» **ACTIVITY**
Every line with the string "computer" in it belongs in your answer, so copy them all from the data.

Saved entries
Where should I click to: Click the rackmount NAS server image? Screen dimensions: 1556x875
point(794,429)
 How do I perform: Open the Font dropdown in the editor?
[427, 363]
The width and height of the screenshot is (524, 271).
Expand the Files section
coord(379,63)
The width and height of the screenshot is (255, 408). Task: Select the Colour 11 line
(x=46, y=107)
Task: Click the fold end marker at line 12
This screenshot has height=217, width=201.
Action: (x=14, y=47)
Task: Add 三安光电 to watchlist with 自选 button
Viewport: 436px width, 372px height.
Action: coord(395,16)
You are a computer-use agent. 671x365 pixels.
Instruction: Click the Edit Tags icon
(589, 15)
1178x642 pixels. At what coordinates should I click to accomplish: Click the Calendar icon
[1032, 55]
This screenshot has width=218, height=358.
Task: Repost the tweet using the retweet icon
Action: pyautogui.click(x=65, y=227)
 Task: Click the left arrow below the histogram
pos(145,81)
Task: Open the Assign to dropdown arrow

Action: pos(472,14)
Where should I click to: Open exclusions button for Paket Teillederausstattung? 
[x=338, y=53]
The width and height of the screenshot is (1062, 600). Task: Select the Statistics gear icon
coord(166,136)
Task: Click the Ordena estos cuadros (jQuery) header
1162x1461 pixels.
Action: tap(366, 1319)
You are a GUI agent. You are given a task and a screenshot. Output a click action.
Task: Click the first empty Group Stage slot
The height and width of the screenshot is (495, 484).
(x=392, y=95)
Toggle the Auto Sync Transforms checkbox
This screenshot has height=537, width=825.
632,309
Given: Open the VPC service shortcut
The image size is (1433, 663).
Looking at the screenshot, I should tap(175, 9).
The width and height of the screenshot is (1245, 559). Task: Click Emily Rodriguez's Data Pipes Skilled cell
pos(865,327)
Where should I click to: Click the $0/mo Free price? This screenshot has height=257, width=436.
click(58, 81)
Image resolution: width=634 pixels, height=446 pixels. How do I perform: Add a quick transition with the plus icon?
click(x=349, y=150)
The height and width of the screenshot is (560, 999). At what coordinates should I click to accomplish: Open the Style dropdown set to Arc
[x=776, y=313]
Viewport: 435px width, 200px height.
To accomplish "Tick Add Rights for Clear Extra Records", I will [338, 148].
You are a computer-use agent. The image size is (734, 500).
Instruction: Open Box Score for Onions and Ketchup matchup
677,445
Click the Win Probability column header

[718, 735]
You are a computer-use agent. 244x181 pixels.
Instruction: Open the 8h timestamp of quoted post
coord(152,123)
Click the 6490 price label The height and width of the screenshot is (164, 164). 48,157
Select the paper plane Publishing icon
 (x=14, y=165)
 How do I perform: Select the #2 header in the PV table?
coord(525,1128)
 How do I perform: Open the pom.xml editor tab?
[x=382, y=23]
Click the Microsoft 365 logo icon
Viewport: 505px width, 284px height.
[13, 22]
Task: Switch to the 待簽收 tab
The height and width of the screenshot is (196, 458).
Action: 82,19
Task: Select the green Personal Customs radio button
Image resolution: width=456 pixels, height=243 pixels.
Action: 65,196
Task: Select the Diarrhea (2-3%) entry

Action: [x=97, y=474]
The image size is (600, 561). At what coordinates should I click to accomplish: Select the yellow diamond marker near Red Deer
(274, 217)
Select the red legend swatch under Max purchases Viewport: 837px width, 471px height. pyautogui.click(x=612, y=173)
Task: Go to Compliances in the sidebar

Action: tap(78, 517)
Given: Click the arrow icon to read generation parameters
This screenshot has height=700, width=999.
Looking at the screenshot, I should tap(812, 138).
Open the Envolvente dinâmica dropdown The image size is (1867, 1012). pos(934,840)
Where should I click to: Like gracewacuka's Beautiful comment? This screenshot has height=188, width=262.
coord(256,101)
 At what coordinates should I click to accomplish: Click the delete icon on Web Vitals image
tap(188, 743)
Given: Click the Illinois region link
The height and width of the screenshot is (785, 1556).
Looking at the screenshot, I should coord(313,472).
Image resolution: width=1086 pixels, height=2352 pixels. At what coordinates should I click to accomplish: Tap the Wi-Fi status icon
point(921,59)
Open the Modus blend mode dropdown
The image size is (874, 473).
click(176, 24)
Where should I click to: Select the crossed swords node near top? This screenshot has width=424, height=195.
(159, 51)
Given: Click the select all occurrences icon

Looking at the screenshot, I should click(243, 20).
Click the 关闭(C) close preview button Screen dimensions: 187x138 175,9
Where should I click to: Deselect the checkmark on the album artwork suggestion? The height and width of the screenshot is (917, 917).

» **YOUR RESPONSE**
You are a computer-use agent. 671x365 pixels.
You are a computer-use agent. The image size is (734, 500).
You are a computer-use agent. 244x181 pixels.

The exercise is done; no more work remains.